I familiari di Franceschi sono già arrivati in Francia e sono assistiti, riferisce la Farnesina, dal consolato generale italiano di Nizza. La mamma dell’uomo, accompagnata da uno zio del giovane e dalla cugina, non ha potuto vedere la salma del figlio perché é in corso un’inchiesta. ”Mia sorella è già in Francia, ma le autorità non le permettono di vedere la salma di mio nipote prima dell’autopsia. Lei è andata comunque perché vuole essere ‘vicina’ al suo ragazzo”. Marco Antignano, zio di Daniele, racconta i momenti concitati e dolorosi che la sua famiglia sta vivendo dopo aver appreso, con tre giorni di ritardo, del decesso. La madre di Franceschi, Cira Antignano, riferisce il legale Aldo Lasagna, ha presentato un esposto informale alla Farnesina.

”In questa vicenda molte cose non quadrano”, ha aggiunto Marco Antignano. ”All’autopsia non potrà partecipare nessun medico di nostra fiducia, né italiano, né francese – spiega -, la motivazione ufficiale è che la procedura di nomina sarebbe stata troppo complessa. In più, i tempi si sono accorciati perché l’esame autoptico, prima fissato per martedì, è stato anticipato di un giorno, a domani”. Antignano ricorda che in questi cinque mesi il nipote aveva atteso invano il processo. ”C’erano state alcune udienze, sempre rimandate – dice -. Era complicatissimo andare a trovare mio nipote. Mia sorella era riuscita ad entrare in carcere solo
due volte, ogni volta l’avevano controllata in una maniera non solo minuziosa, ma anche umiliante. Il ragazzo era tranquillo ma parlava e scriveva di soprusi, di ore di lavoro estenuante. Recentemente, si era rifiutato di lavorare oltre il dovuto in cucina. Subito dopo, se ne era pentito temendo ritorsioni. Aveva paura che lo mettessero in una cella con qualche detenuto ‘difficile’. Raccontava che ce l’avevano particolarmente con gli
italiani, forse, diceva, a causa del calcio”. Sono state fornite, inoltre, racconta lo zio, versioni discordanti sull’ultimo giorno di vita di Daniele. ”Io ho parlato con il direttore del carcere, dopo la notizia della morte, e lui mi ha spiegato che l’avevano controllato in cella alle 13,30, e Daniele stava bene. Poi, alle 17, durante il
controllo seguente, l’avevano trovato morto. All’avvocato francese che ci assiste, è stato invece detto che, siccome Daniele non stava tanto bene, l’avevano portato in infermeria e gli avevano fatto l’elettrocardiogramma. Dato che il risultato era stato negativo, l’avevano riportato in cella. Ma mi chiedo:
non era il caso di trattenerlo e controllare l’evolversi della situazione? Chiunque, anche un detenuto, ha diritto ad un’assistenza umana”.

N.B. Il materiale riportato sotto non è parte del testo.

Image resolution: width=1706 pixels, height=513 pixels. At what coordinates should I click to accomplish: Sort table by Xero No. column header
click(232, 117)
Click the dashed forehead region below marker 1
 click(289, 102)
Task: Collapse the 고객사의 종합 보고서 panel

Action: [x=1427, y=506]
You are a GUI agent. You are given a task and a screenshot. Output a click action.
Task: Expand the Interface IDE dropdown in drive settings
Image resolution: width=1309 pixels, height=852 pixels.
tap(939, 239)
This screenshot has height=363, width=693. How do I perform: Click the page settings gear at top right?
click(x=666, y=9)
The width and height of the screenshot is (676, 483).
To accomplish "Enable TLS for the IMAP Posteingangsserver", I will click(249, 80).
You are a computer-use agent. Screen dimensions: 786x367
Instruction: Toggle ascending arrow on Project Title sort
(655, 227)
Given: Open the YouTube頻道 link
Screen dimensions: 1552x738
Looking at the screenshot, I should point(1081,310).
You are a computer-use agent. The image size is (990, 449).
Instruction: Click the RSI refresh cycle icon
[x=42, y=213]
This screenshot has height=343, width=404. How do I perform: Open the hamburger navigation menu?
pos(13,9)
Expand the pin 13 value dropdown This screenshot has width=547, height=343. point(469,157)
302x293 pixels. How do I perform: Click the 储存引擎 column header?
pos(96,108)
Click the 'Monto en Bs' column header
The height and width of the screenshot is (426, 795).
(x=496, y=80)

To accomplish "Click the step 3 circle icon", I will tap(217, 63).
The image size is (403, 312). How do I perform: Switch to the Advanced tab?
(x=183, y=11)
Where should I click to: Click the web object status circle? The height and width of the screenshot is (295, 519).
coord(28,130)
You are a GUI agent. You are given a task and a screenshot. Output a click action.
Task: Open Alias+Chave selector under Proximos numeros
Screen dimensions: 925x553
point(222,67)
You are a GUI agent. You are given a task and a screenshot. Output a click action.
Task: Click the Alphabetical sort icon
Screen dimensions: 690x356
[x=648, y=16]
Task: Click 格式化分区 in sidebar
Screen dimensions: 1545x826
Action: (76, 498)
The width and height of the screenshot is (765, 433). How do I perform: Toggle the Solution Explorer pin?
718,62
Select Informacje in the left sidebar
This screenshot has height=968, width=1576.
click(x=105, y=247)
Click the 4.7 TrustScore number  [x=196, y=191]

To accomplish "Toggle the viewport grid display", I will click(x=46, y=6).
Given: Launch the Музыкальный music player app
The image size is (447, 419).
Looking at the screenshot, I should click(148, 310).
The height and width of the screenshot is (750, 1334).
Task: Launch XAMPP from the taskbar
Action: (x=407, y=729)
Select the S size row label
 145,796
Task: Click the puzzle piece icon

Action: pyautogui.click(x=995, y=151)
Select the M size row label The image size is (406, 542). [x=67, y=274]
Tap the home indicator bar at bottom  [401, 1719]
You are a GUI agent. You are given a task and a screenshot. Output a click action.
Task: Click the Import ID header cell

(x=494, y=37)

L’uomo nel corso della sua detenzione aveva scritto diverse lettere alla madre, raccontando anche di aver subito soprusi, maltrattamenti e di non essere stato curato quando aveva la febbre molto alta. Domani è in programma l’autopsia all’istituto di medicina legale di Nizza. Franceschi era andato in vacanza in Costa Azzurra nel marzo scorso con alcuni amici. Il gruppo aveva deciso di trascorrere una serata al casinò, ma quando Franceschi si era presentato a pagare le fiche esibendo una carta di credito, gli addetti si sono accorti che qualcosa non andava e hanno chiamato la gendarmeria, che ha arrestato l’italiano.